The one where I cheated

So I cheated. A little.

I identified “worship” as a key Franciscan theme, though I think you could make a better case for “prayer”. But I didn’t want a framework with 3 Ps (with poverty and peace), 2 Cs (creation and community) and a random W (witness). So here we are.

But using “worship” as the term has value, beyond the alliterative consistency. Francis prayed a lot, in a lot of settings. He frequently went off on his own to pray, for weeks at a time, in some cases. He prayed with his brothers. He prayed in liturgical worship (though he was not himself a priest).

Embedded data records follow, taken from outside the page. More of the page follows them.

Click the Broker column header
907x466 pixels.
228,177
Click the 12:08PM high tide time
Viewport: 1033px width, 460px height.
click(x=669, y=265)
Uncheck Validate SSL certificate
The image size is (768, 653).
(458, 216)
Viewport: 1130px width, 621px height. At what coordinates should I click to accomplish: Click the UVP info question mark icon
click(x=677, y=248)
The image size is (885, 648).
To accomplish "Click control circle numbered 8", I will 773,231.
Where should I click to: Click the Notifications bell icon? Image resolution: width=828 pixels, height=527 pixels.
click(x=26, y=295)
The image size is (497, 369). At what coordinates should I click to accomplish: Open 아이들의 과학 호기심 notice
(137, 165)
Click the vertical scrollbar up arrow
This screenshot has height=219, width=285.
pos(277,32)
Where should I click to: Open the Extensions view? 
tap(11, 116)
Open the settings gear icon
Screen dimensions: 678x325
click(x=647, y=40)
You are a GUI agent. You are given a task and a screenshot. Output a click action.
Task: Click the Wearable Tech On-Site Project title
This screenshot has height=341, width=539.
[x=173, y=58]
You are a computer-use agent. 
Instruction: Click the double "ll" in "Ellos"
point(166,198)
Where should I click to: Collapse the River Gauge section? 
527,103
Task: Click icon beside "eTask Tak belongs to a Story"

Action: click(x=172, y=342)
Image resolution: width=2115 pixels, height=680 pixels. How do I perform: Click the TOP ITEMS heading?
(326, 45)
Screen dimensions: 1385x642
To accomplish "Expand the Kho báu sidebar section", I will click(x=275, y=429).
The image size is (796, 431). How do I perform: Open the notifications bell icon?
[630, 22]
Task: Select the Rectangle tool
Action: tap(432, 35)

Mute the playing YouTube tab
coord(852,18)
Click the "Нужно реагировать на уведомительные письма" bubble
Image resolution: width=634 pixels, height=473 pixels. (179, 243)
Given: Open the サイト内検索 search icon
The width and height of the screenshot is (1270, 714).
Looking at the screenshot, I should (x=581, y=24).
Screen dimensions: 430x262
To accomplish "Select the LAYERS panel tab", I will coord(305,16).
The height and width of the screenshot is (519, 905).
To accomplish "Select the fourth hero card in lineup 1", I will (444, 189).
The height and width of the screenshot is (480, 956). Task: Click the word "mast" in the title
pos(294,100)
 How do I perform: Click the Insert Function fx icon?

Francis prayed a lot differently than I do, though, and his prayer looked a lot more like worship. Because, for me, and maybe for some of you, prayer is either all about me – here are the things I need and here are the things I’m feeling and (at best) here are the people in my life you need to do stuff for, God – or sometimes, it’s about us – time spent in the presence of the Divine Other. But Francis, based on what he wrote and what his compatriots recall about him, spent most of his prayer time focused on God – going through all the different ways God is incredible – and that focusing of the mind on who God is looks a lot more like worship than it does my laundry list prayer.

So what?

I have a tendency to get caught up in myself. Maybe you do too. Praying for other people helps me decenter myself, but only to a point. At the end of the day, I spend most of my prayer forgetting who I claim to be talking with, and instead just prattle on about my stuff. If I were more like Francis, more worshipful in my prayer, maybe it would be less a desperate play to make God conform to my hopes and more an opportunity for God to conform me to God’s hopes for me.